> _Task requirements_: Please print exactly the lines from the line containing "2576x1244 pixels." through the end of the data, no more, and keep pictures out of the copy.

> _Given records_:
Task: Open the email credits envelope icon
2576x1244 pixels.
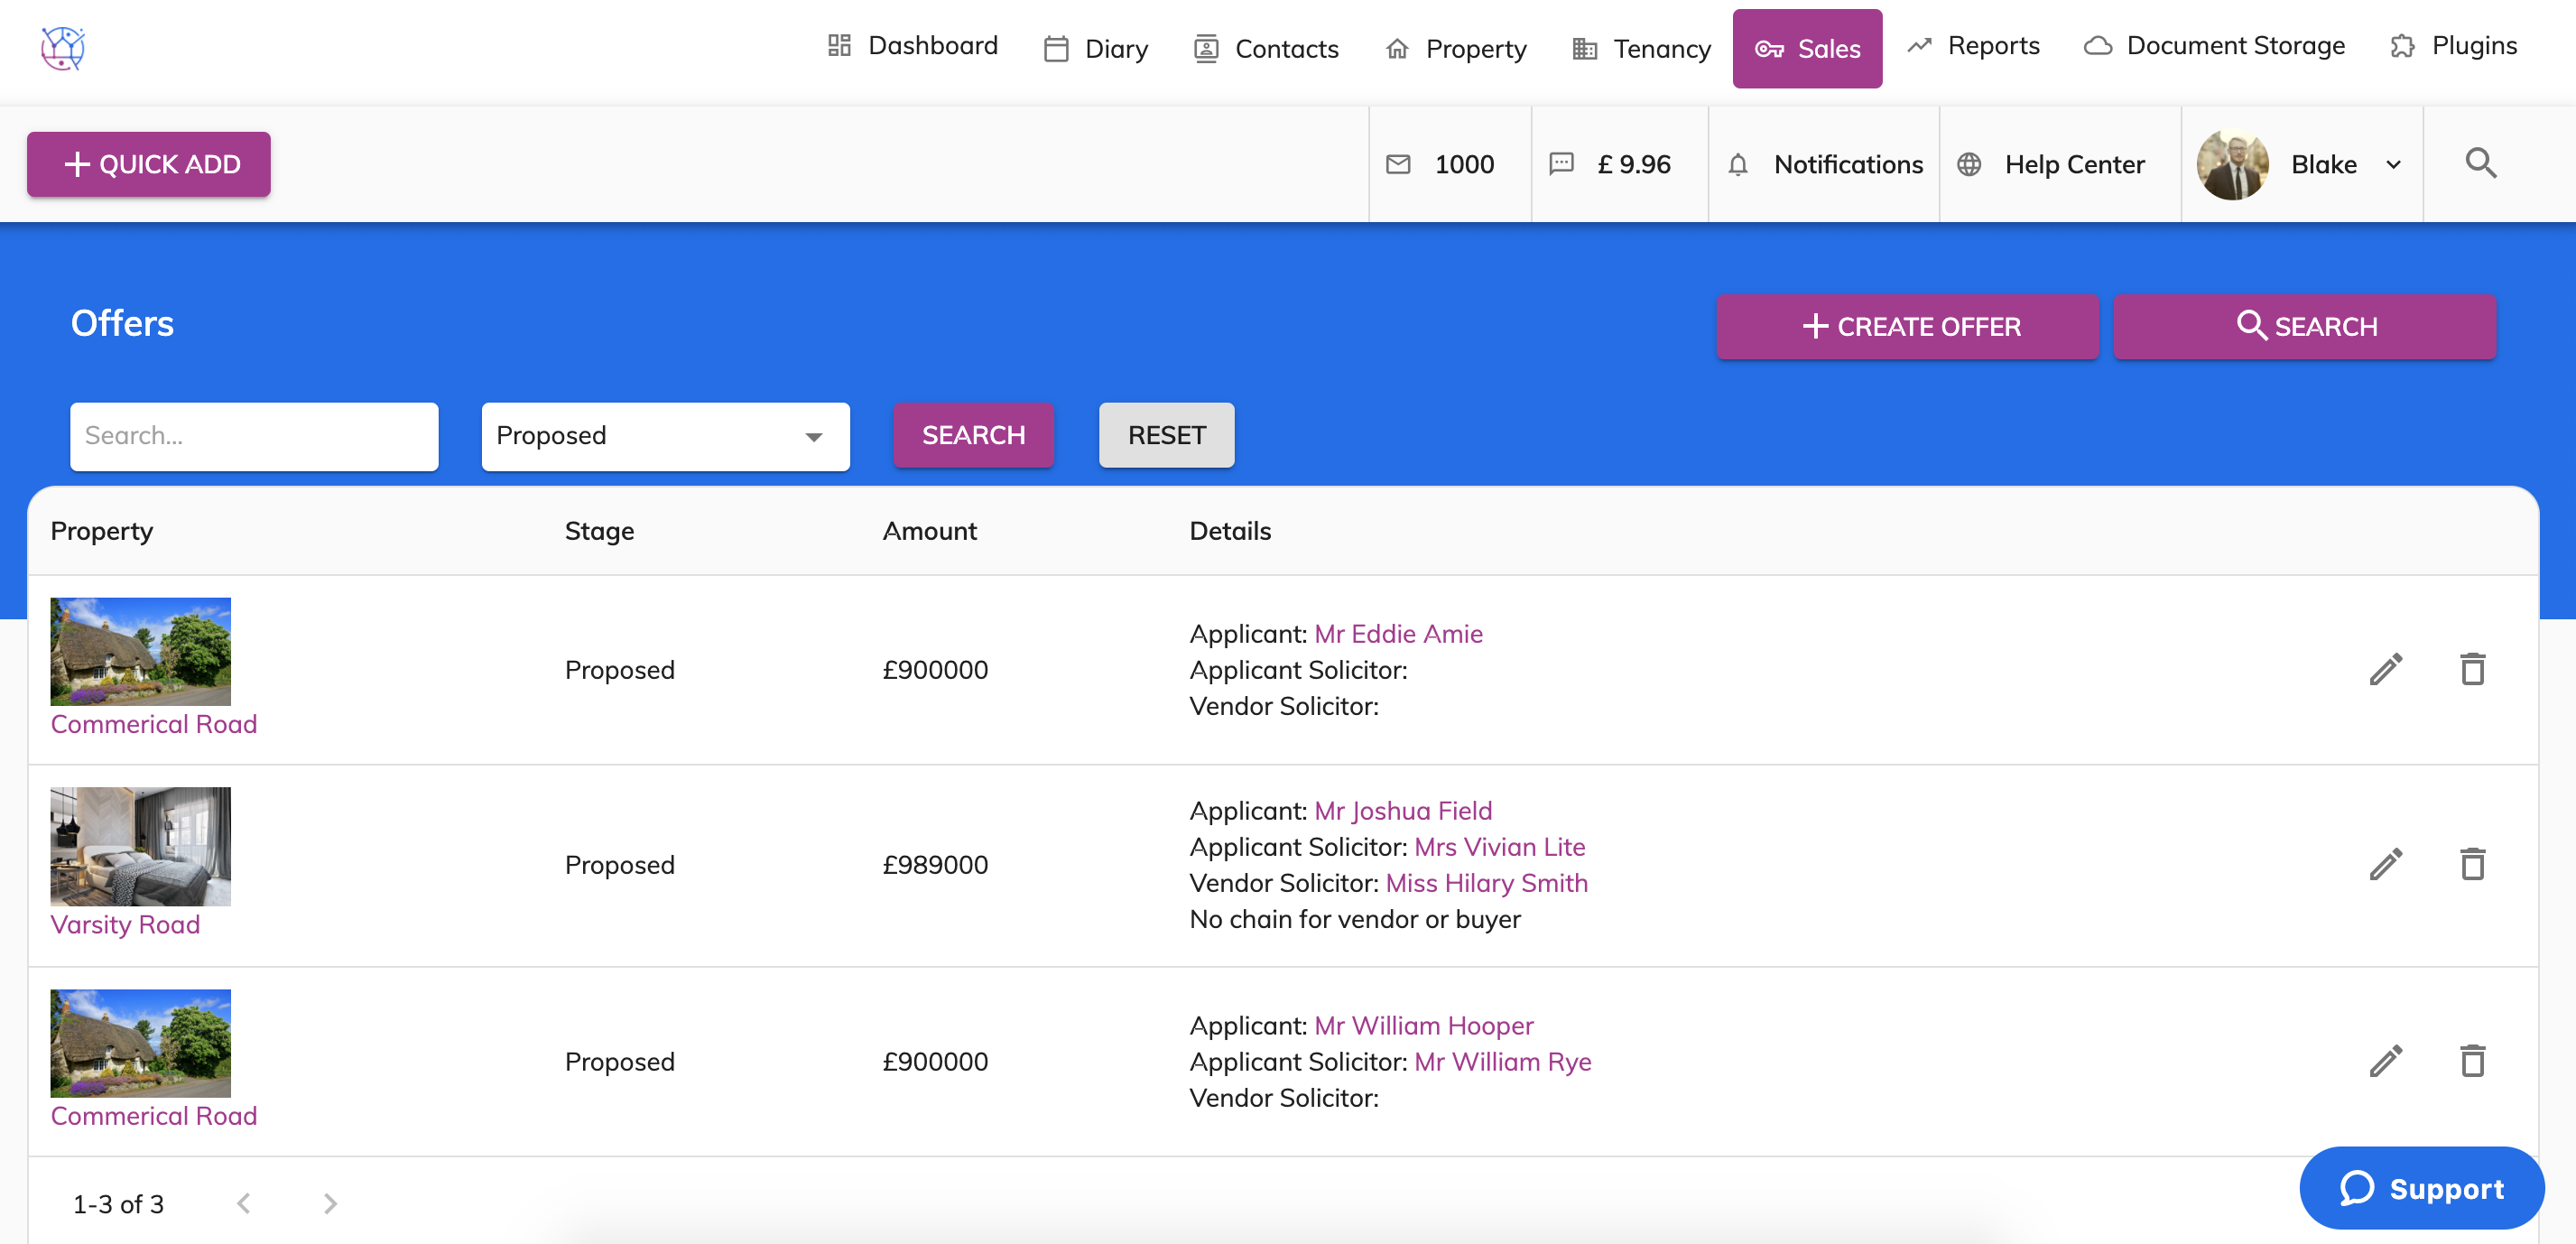Action: click(x=1398, y=164)
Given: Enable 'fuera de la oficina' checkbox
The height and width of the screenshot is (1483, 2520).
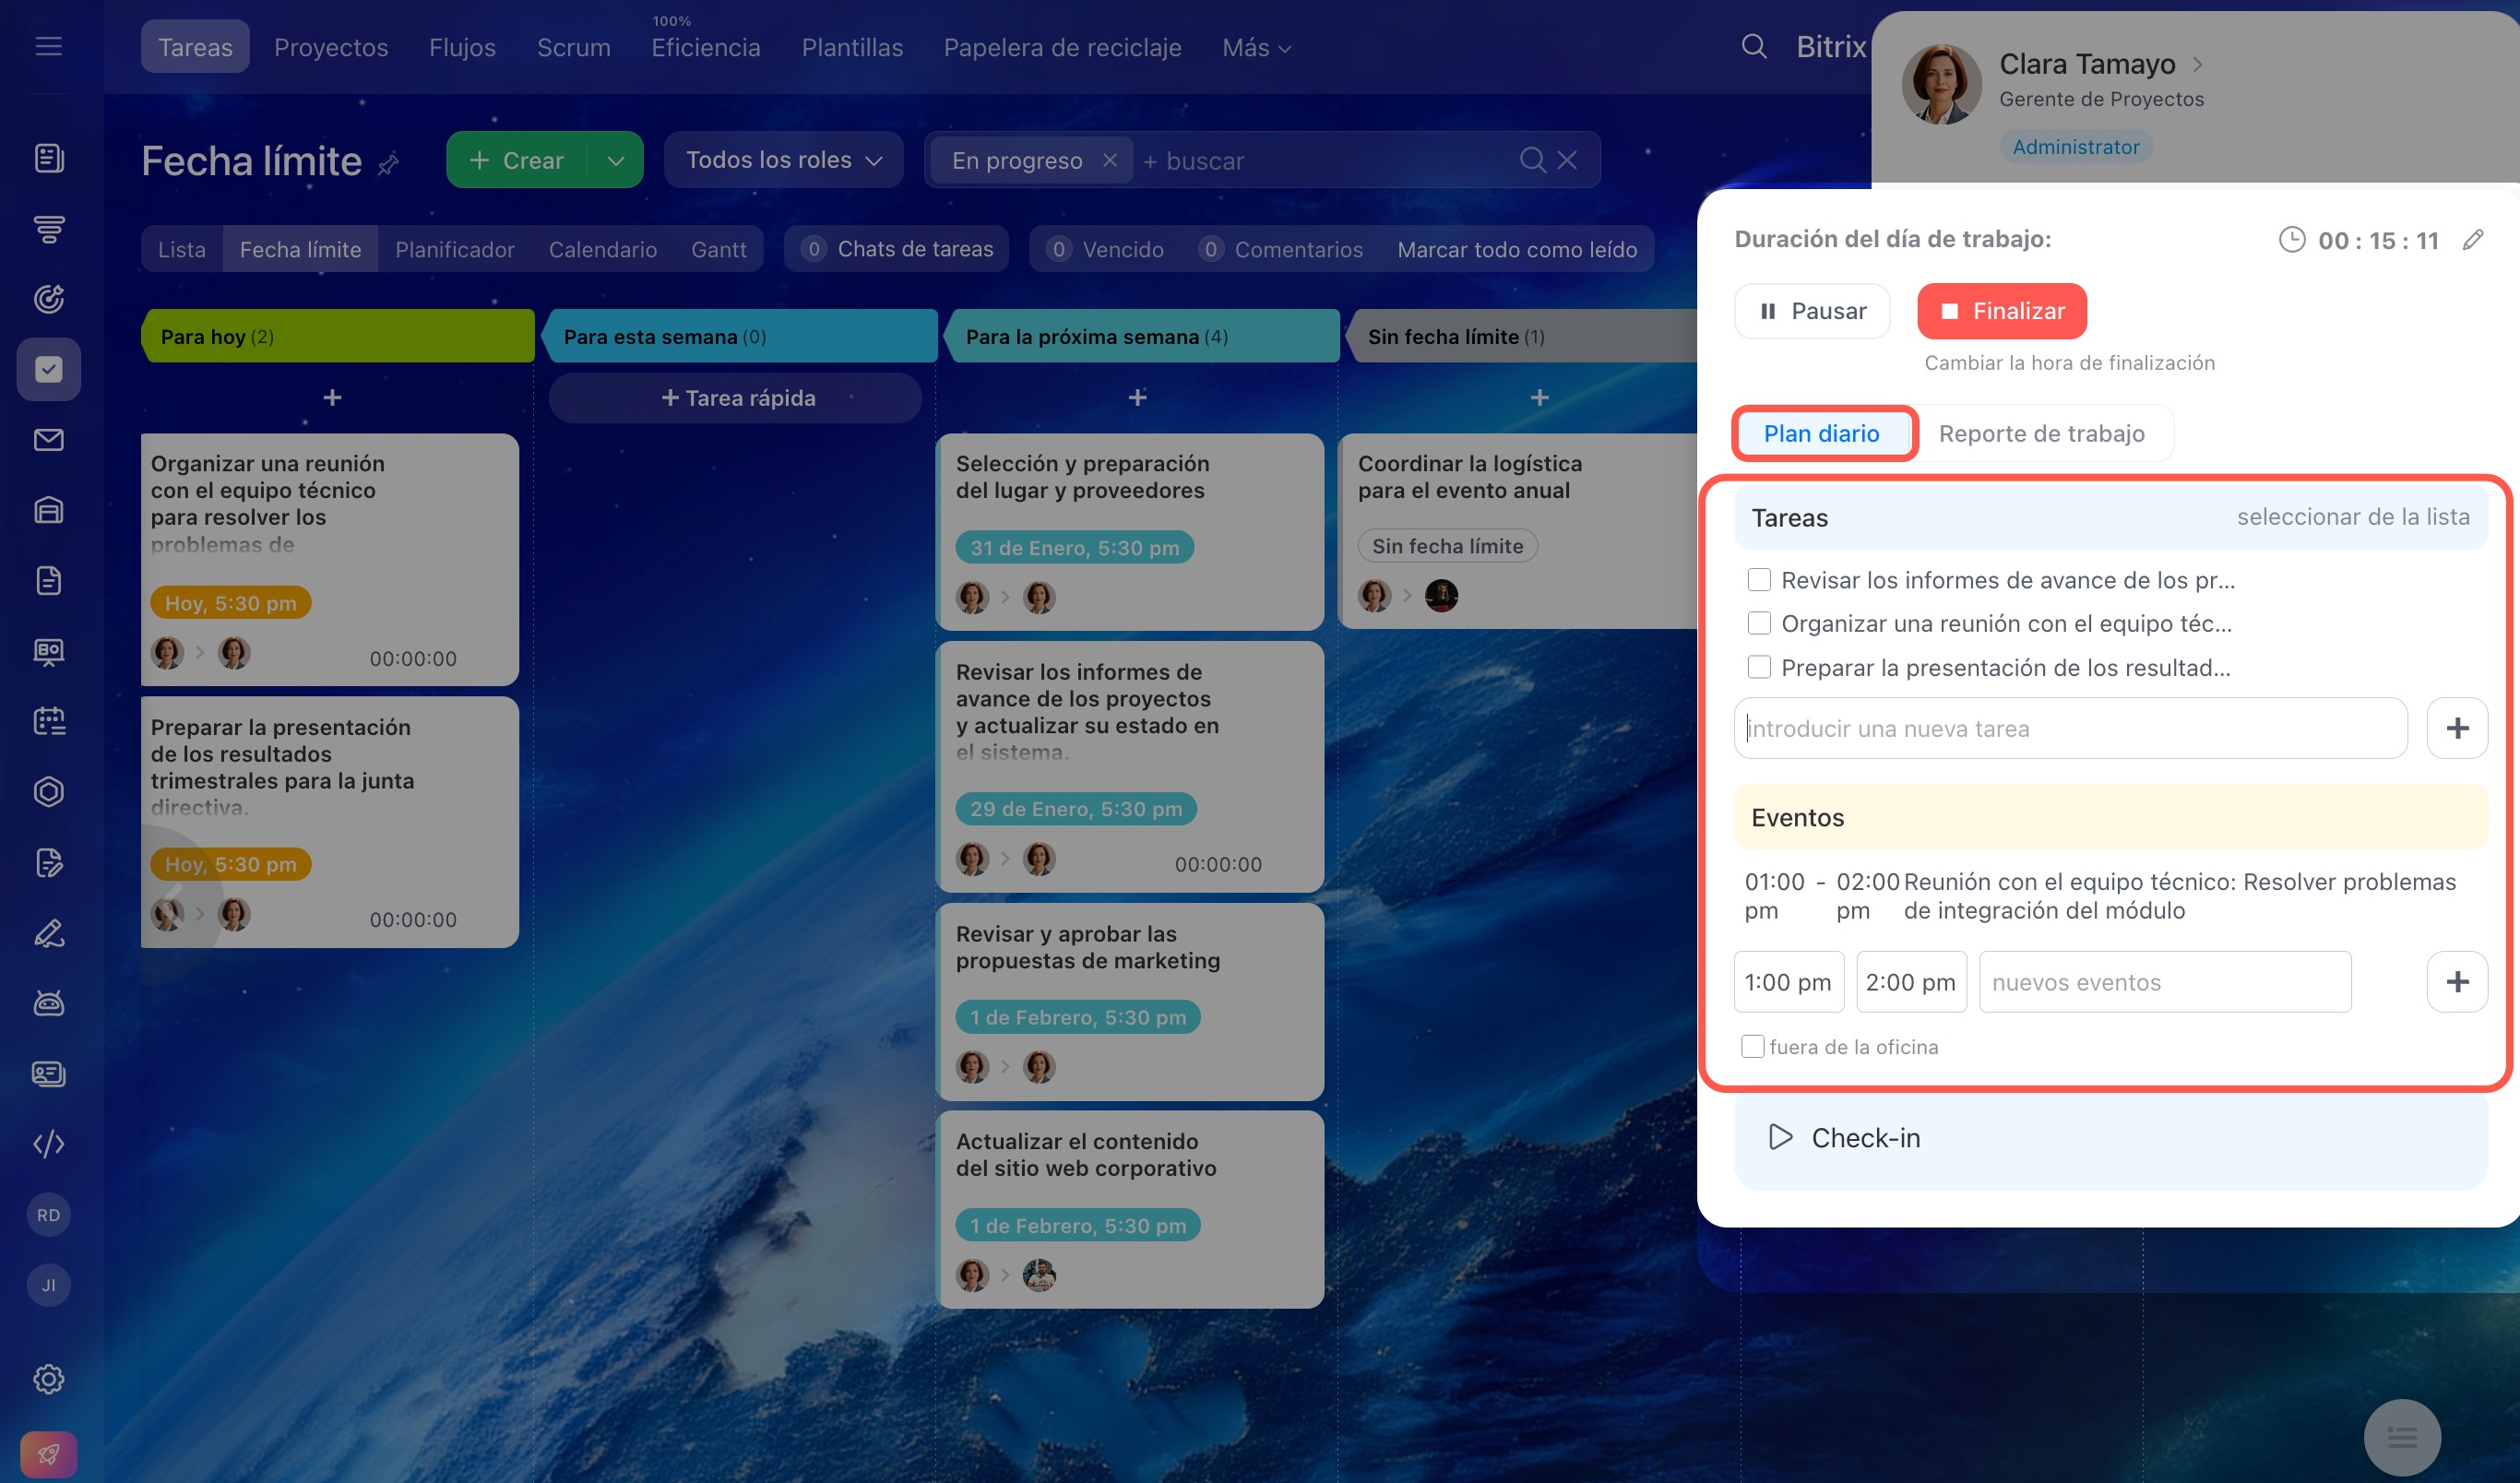Looking at the screenshot, I should (1752, 1047).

> _Task answer_:
2576x1244 pixels.
Action: click(x=1398, y=164)
Given: Enable 'fuera de la oficina' checkbox
The height and width of the screenshot is (1483, 2520).
Looking at the screenshot, I should (1752, 1047).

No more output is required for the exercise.